- Stored rows -
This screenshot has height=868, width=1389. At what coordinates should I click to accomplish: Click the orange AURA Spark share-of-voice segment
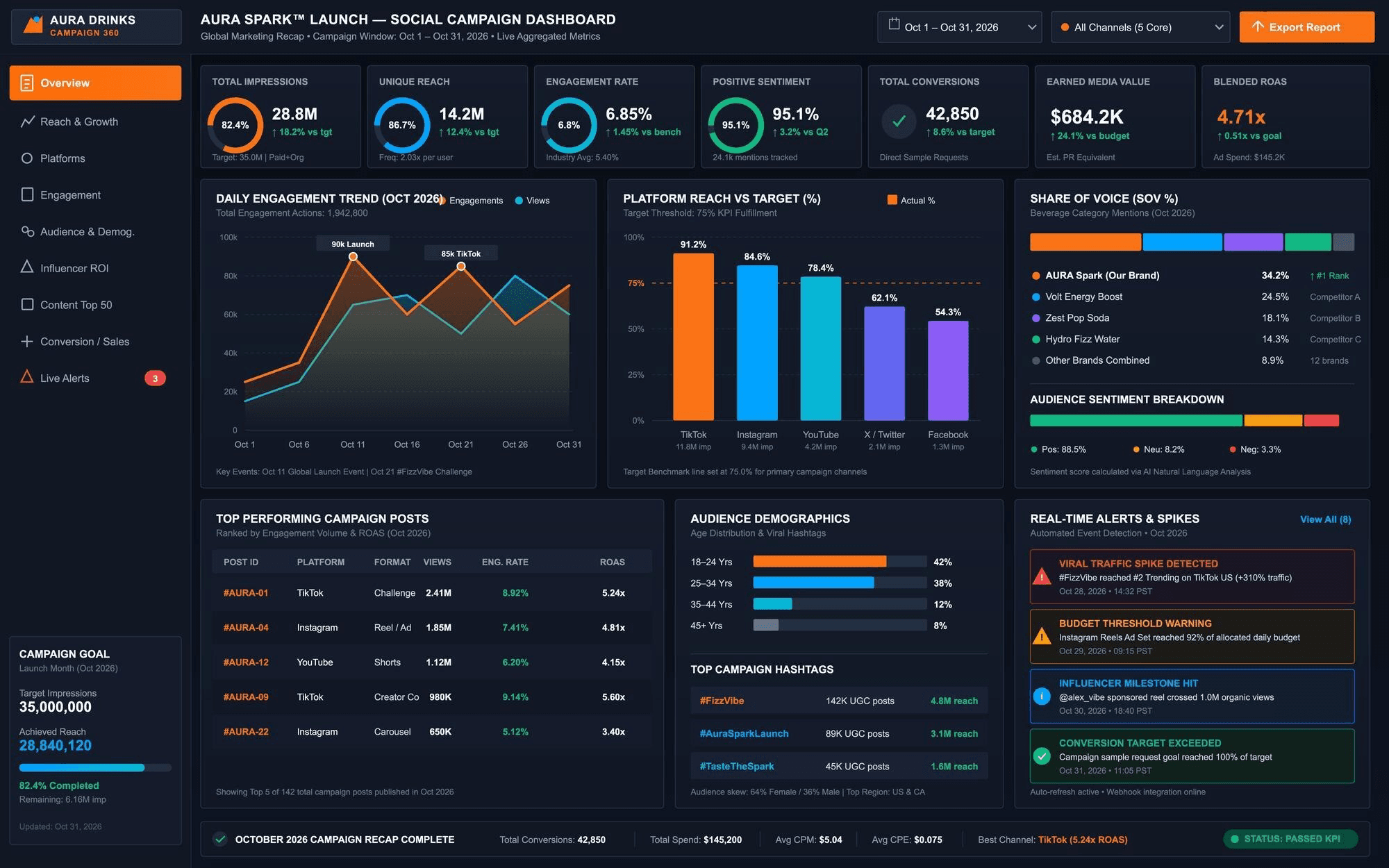[x=1086, y=242]
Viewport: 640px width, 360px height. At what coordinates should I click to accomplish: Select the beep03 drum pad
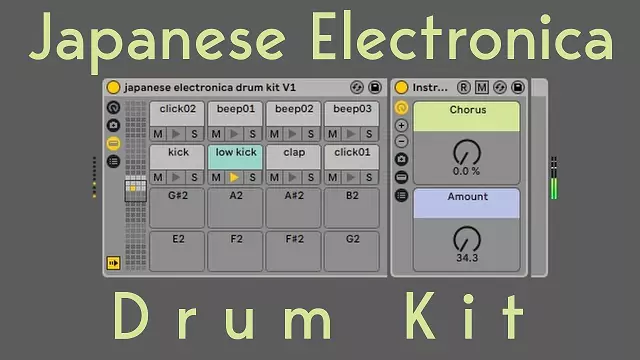click(352, 113)
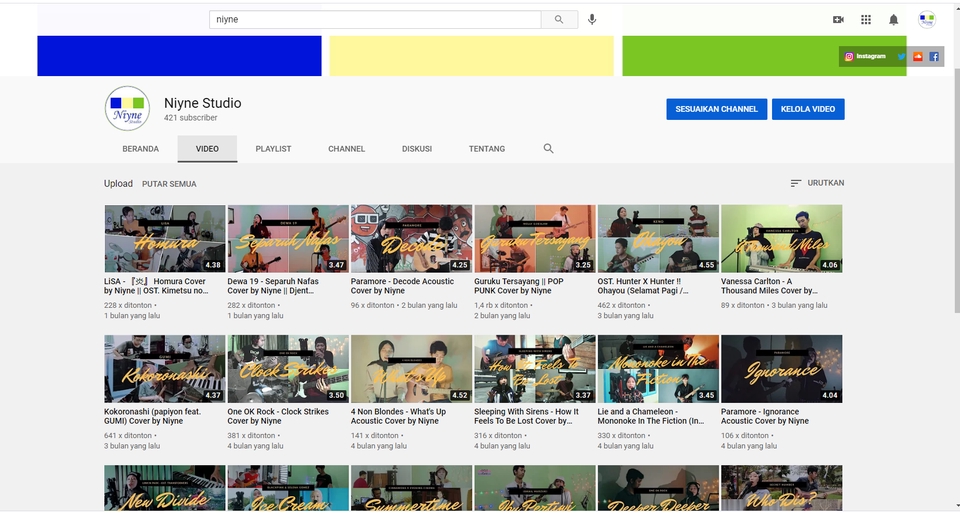This screenshot has width=960, height=513.
Task: Switch to the Tentang tab
Action: 487,149
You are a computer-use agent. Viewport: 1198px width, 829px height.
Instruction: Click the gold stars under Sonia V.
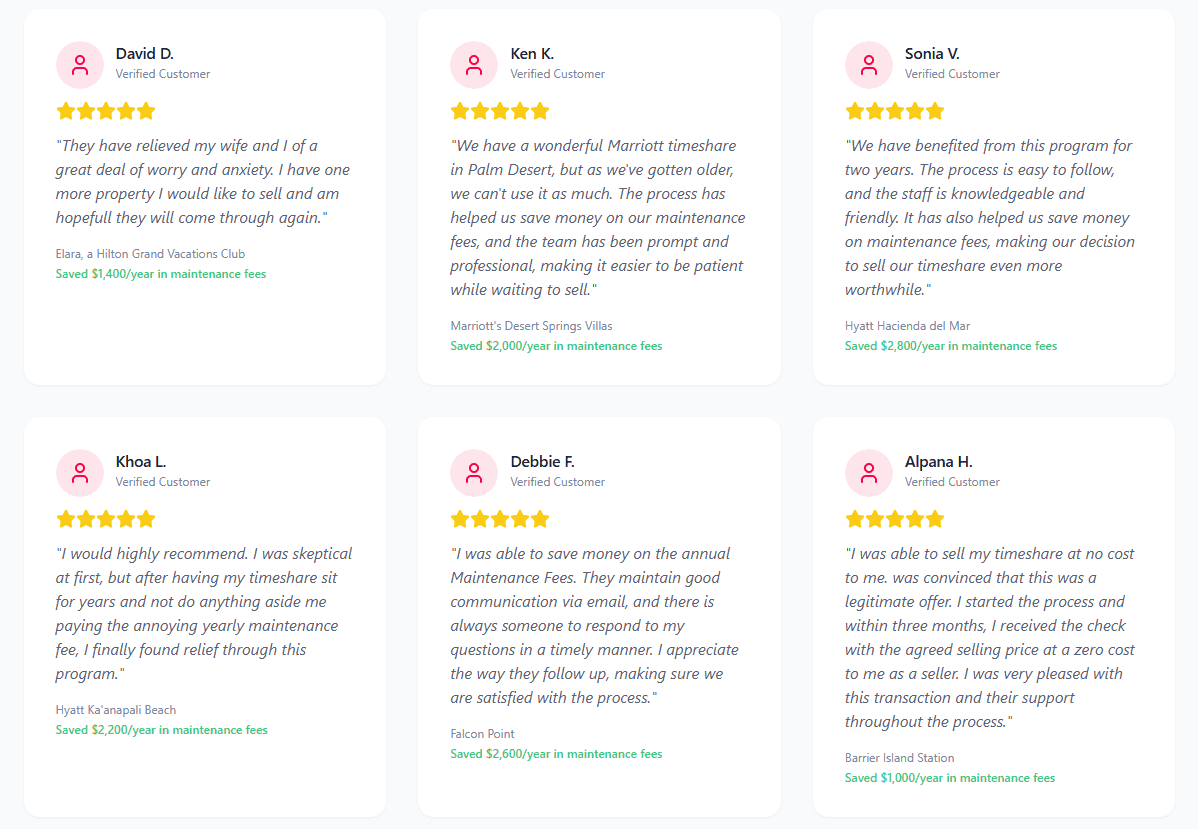point(895,111)
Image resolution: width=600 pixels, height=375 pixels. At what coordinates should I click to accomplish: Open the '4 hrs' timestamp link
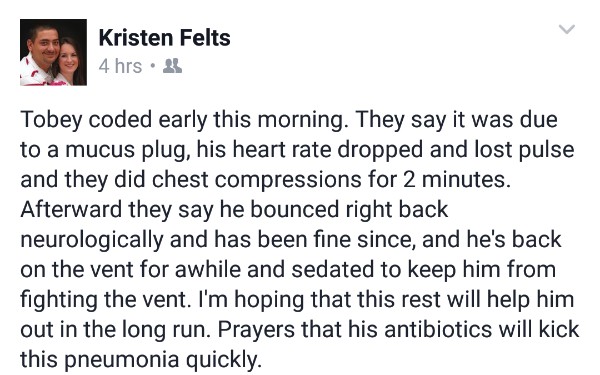pyautogui.click(x=120, y=66)
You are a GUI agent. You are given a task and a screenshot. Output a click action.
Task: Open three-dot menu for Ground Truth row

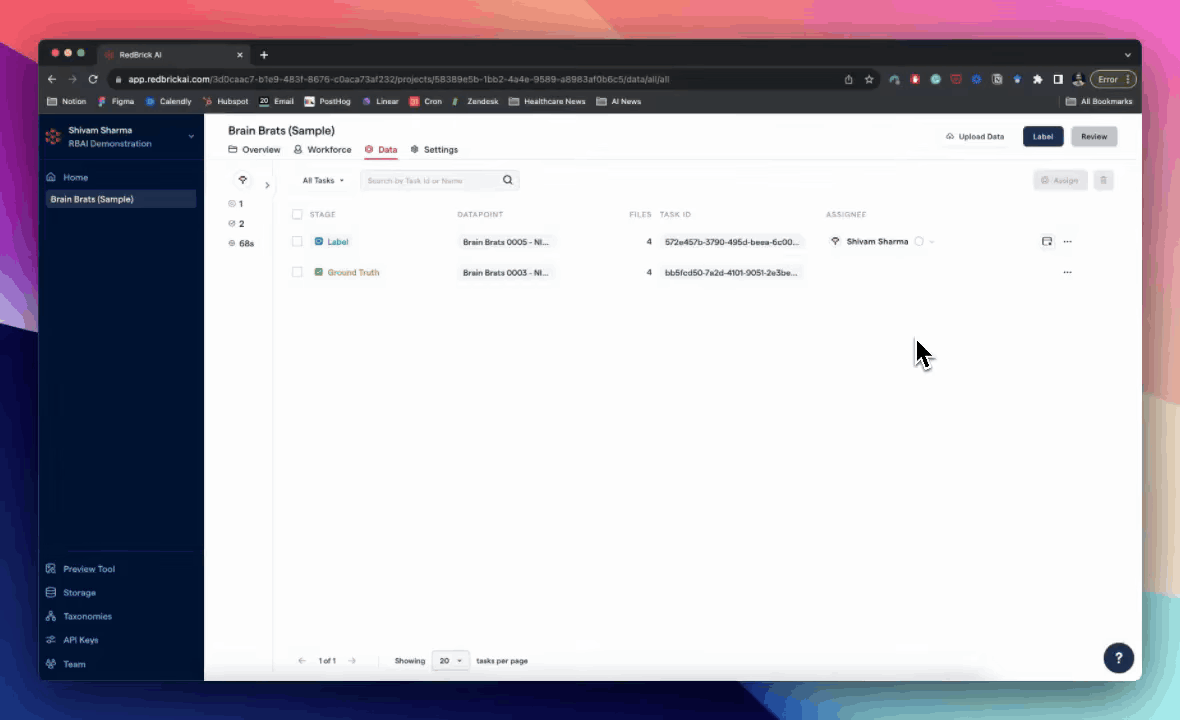point(1067,272)
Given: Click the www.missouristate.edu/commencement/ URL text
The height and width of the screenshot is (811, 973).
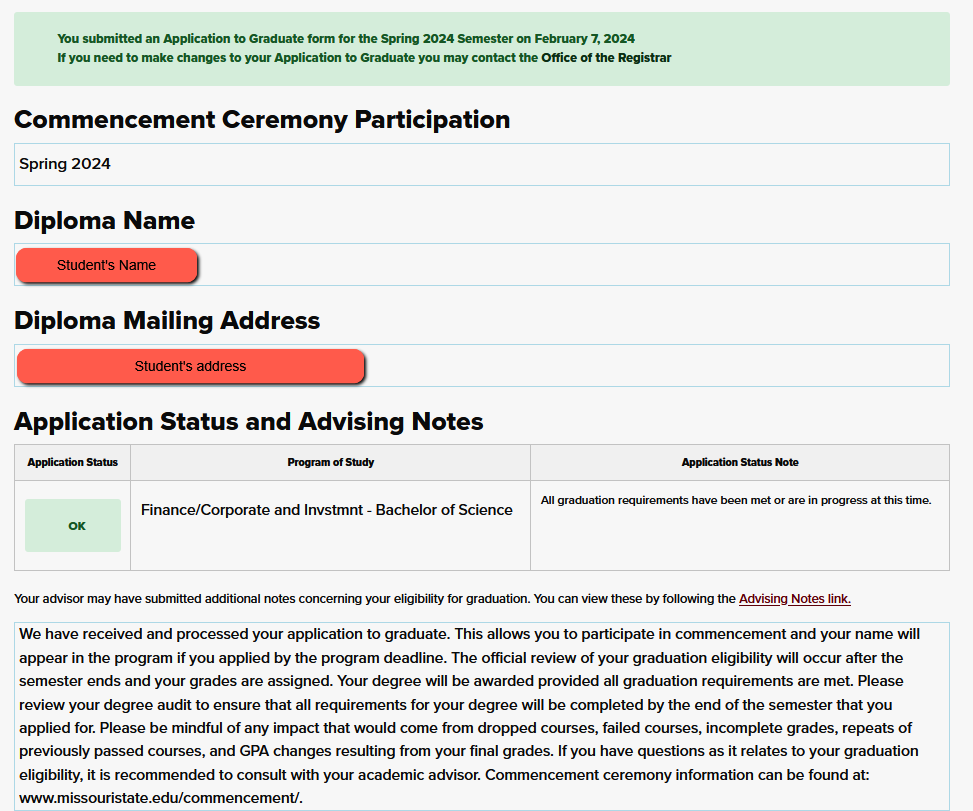Looking at the screenshot, I should (x=160, y=797).
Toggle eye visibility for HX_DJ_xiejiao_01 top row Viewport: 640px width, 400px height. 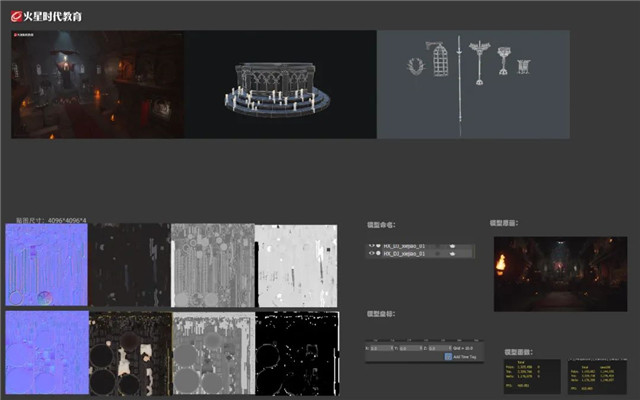point(372,245)
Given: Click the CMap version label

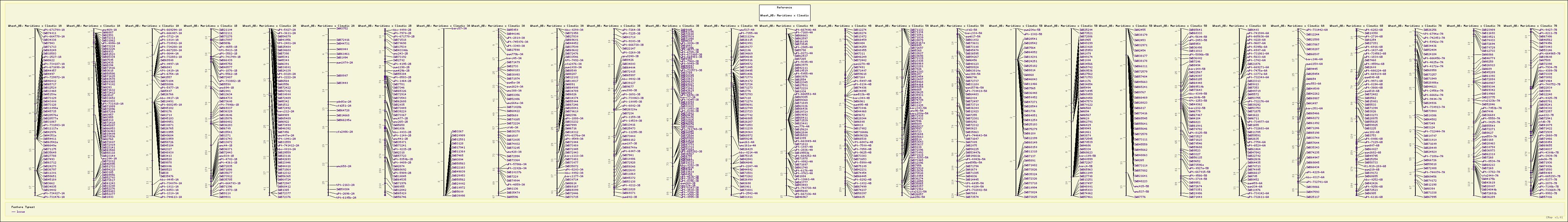Looking at the screenshot, I should coord(1555,217).
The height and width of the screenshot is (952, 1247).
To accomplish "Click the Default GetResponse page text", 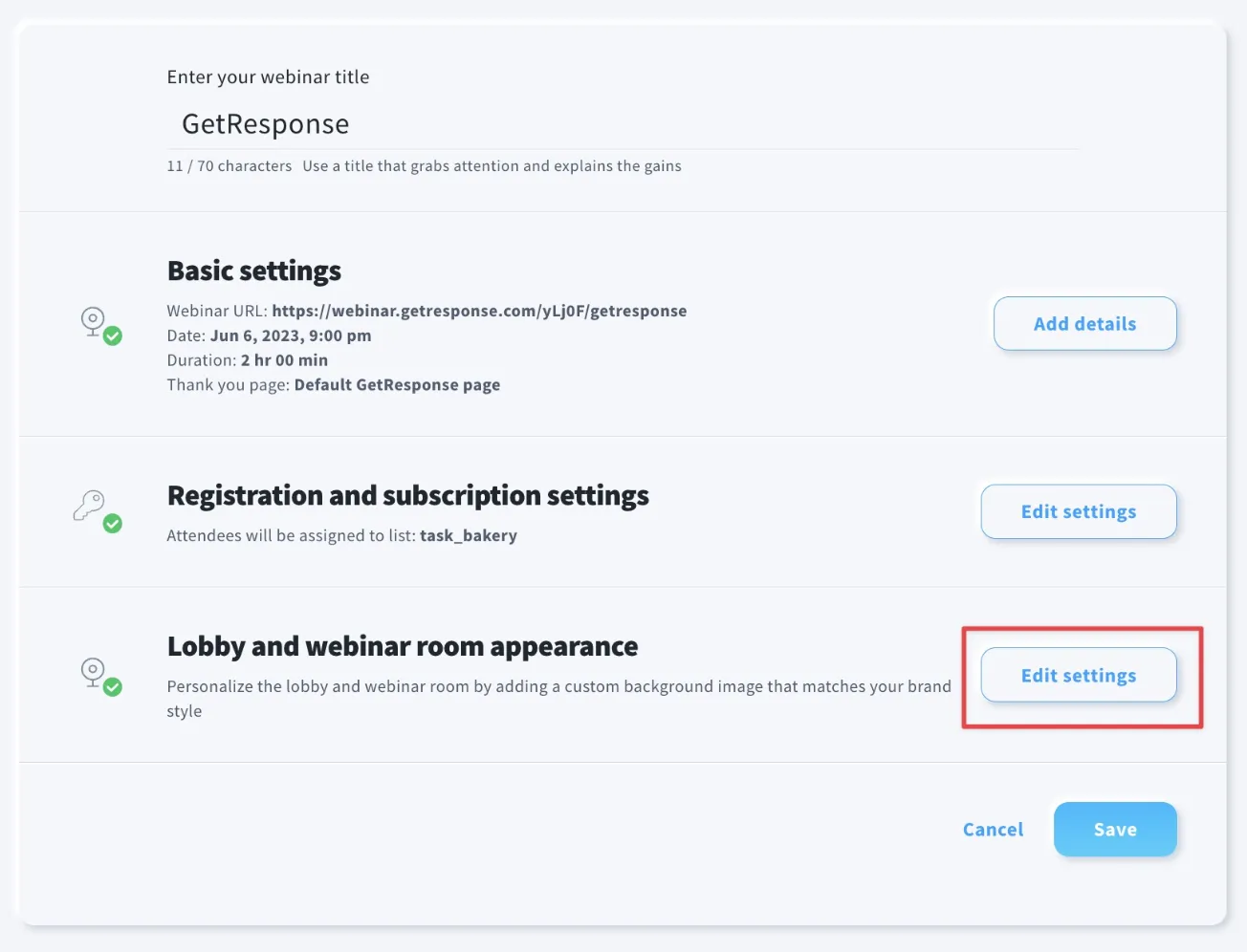I will pyautogui.click(x=397, y=385).
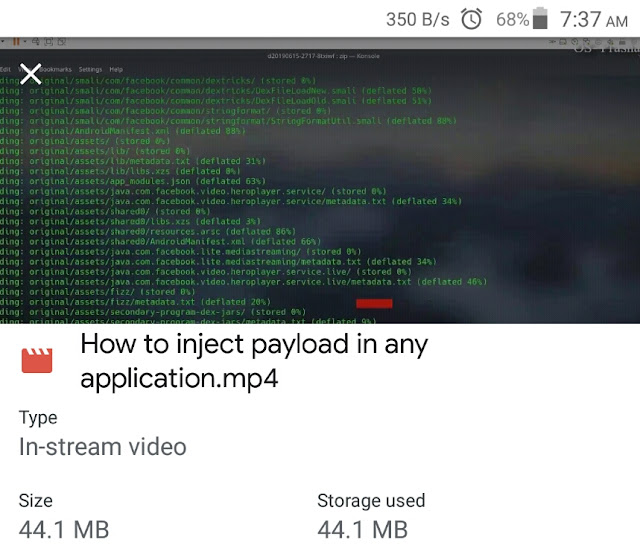Screen dimensions: 640x554
Task: Tap the alarm clock status bar icon
Action: [471, 19]
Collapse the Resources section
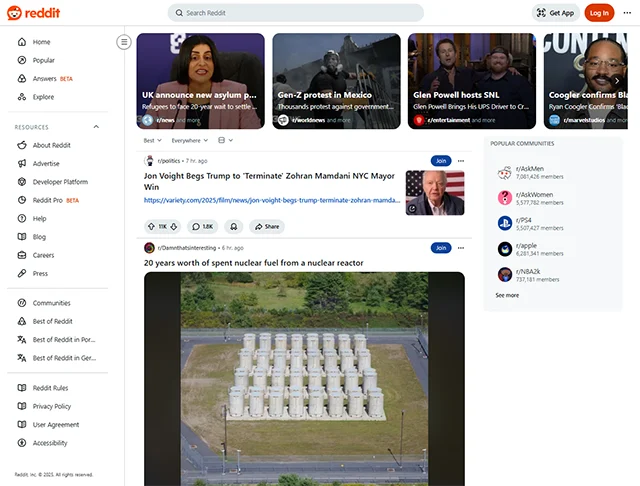Viewport: 640px width, 486px height. (x=96, y=127)
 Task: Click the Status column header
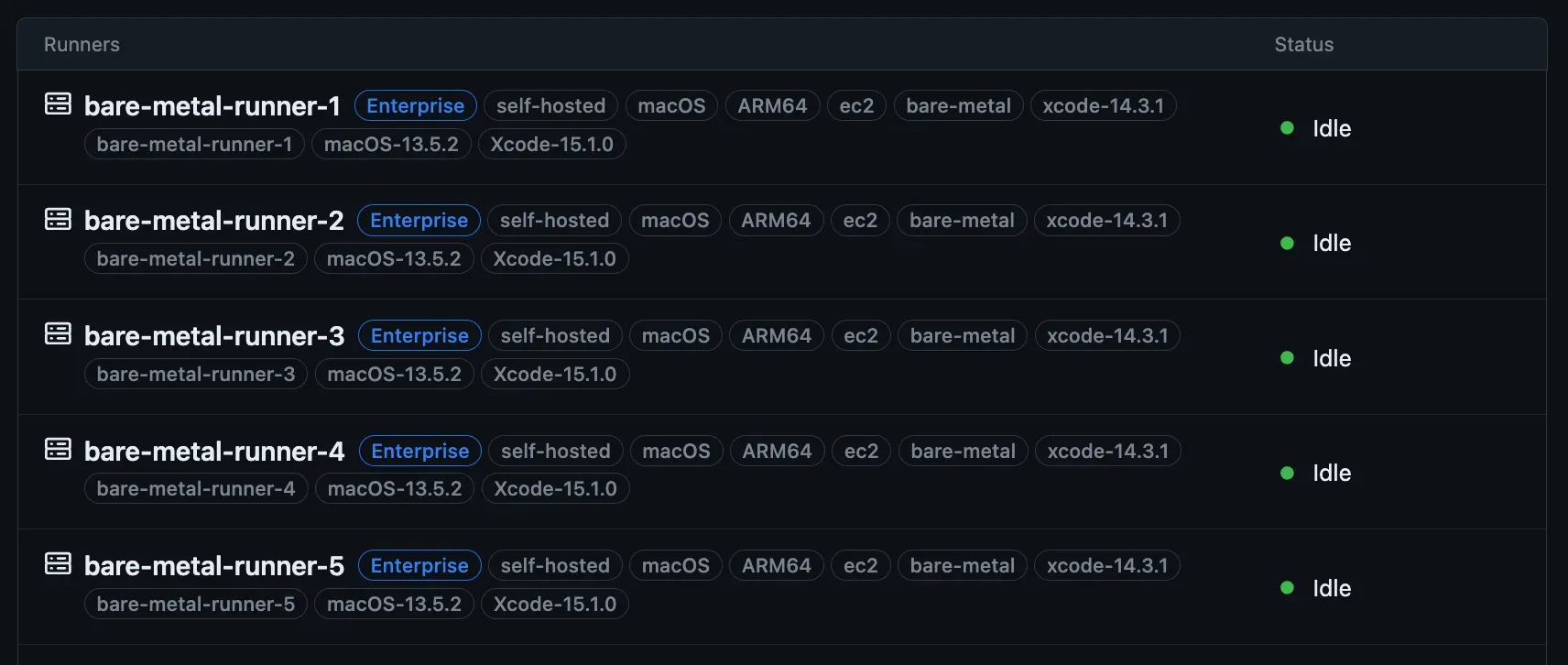[1302, 44]
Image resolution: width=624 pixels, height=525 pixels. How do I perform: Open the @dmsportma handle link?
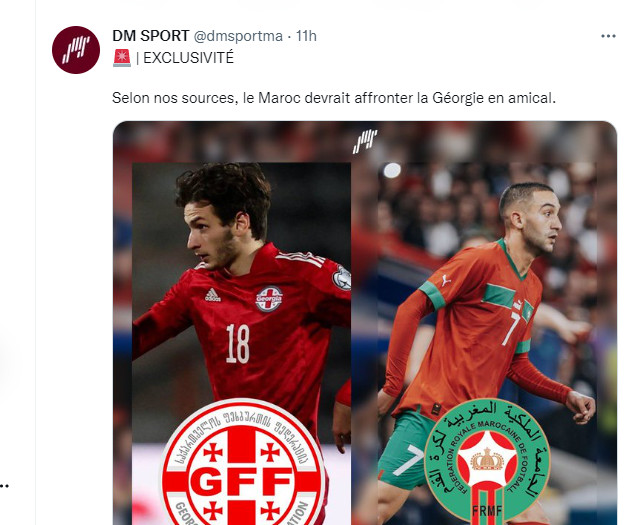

- Challenge -
Reproduce the rows word for word, beginning with the line that contains "Collapse the Resources section" and continuing through the end of the rows. Omit the pictures from your copy.

- The response -
Collapse the Resources section
Viewport: 640px width, 486px height. (x=96, y=127)
 Task: Click the Status column header
[1302, 44]
Image resolution: width=624 pixels, height=525 pixels. How do I perform: Open the @dmsportma handle link?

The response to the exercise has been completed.